The stories capture with a dark humour the lives of young people trying to make a go of things, given the constraints of the country and the volatile period. Most of the stories have been published in literary magazines or in collections of stories including a collection published in Uganda. A slightly earlier version of the title story was published in a collection of stories by South African women edited by Maggie Davey, Dinaane, Telegraph Books, London.
Looking for Trouble
A collection of short stories set in Yeoville from the mid-1980s to the early 1990s.

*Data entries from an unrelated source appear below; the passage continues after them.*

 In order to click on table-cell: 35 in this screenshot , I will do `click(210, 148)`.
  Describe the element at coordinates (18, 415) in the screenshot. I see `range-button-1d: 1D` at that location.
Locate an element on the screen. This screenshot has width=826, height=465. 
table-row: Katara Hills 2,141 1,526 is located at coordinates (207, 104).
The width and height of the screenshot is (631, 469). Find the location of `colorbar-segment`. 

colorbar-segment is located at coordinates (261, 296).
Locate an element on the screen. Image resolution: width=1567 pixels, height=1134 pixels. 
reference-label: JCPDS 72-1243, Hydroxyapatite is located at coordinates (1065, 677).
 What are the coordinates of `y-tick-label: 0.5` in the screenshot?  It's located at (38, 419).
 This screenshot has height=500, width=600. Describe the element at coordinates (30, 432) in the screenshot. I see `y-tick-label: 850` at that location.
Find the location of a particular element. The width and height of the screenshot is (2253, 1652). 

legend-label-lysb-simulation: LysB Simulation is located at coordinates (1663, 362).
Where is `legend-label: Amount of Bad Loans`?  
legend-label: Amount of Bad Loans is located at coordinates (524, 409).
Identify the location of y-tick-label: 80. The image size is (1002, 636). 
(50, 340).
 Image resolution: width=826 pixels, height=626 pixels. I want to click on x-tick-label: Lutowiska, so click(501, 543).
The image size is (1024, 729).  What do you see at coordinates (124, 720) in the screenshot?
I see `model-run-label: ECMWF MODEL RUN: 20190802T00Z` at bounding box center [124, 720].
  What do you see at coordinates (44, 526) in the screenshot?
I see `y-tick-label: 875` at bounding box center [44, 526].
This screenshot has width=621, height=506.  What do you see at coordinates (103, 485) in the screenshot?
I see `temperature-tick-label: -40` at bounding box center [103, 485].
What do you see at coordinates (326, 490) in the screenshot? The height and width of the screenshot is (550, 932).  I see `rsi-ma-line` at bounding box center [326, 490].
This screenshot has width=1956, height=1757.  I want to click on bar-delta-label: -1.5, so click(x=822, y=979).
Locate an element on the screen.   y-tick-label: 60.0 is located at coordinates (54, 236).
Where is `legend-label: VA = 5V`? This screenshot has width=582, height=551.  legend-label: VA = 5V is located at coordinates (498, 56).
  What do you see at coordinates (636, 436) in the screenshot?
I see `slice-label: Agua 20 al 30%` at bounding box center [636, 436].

These wry, subtle stories are deceptively simple, completely compelling. Brave, evocative writing that takes you back to the intense milieu of 80s Yeoville, and to all the bittersweet sexual questing of youth.
Henrietta Rose-Innes (Author of Shark’s Egg, Homing, Nineveh, and Caine Prize Winner)
“Looking for Trouble is one the most surprising books that I have read in a long time. A greatly sophisticated balance of simplicity and confidence emanates from each short story, as well as out of the collection as a whole… The success of this collection lies in the fact that it is simultaneously specific and transcendental; it moves beyond the historical specificity of a defined moment and confronts situations which are still of political importance.”
These stories awakened in me a sense of nostalgia, not only for Yeoville in the early nineties, but for being young, love’s fool and sexually reckless. At some point, experience forces us to lose our illusions and come of age, damaged by love but wiser. This spot-on collection captures that arc of life and, as I turned the last page, I felt we had lived well, if imperfectly.
Rachel Zadok (Author of Gem Squash Tokoloshe)
Looking for Trouble is a book that will make you late for work. Like an unexpected fist in the stomach. Words that will stay with you long after you turned the last page.